Régime fiscal des droits d’auteur

Depuis 2008, les revenus de droits d’auteur sont soumis à l’impôt des personnes physiques à un régime particulièrement avantageux.

La loi prévoit que les revenus de la cession ou de la concession de droits d’auteur et de droits voisins sont présumés, de manière irréfragable, constituer des revenus mobiliers jusqu’à un montant de 37.500 EUR (montant indexé pour l’exercice d’imposition 2018 : 58.720 EUR).

De plus, une déduction forfaitaire de frais est d’application, à savoir :

  • 50% sur la première tranche de 10.000 EUR (montant indexé à 15.660 EUR pour l’exercice d’imposition 2018)
  • 25% sur les 10.000 EUR suivants (montant indexé à 15.660 EUR pour l’exercice d’imposition 2018)

Les revenus mobiliers nets ainsi déterminés sont imposables au taux 15% même s’ils sont perçus dans le cadre de l’exercice d’une activité professionnelle.

Il en résulte une imposition effective 7,5% (hors additionnels communaux) sur une première tranche d’imposition !

Les droits d’auteurs concernent non seulement les artistes et interprètes mais aussi bon nombre de professions comme les journalistes, les photographes, les designers, les enseignants, les conférenciers, les graphistes, les informaticiens, les architectes, les avocats et … les fiscalistes !

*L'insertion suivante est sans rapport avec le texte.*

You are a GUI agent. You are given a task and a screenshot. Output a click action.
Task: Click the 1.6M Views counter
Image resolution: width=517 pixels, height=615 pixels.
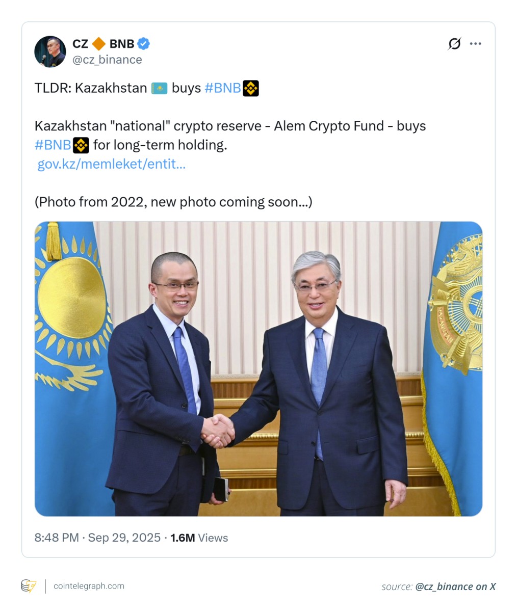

L’application de ce régime fiscal requiert de répondre positivement aux trois questions suivantes :

  • Y a-t-il bien création d’une œuvre protégée par le droit d’auteur (une œuvre originale) ?
  • Les droits patrimoniaux sur l’œuvre sont-ils bien concédés ? Le fisc demande qu’on contrat écrit l’établisse.
  • Les revenus perçus résultent-ils de la cession ou de la concession des droits d’auteur ? Ou rémunèrent-ils autre chose (une prestation de service) ?

Le Service des Décisions Anticipées (SDA) a déjà accordé plusieurs rulings sur l’application de ce régime.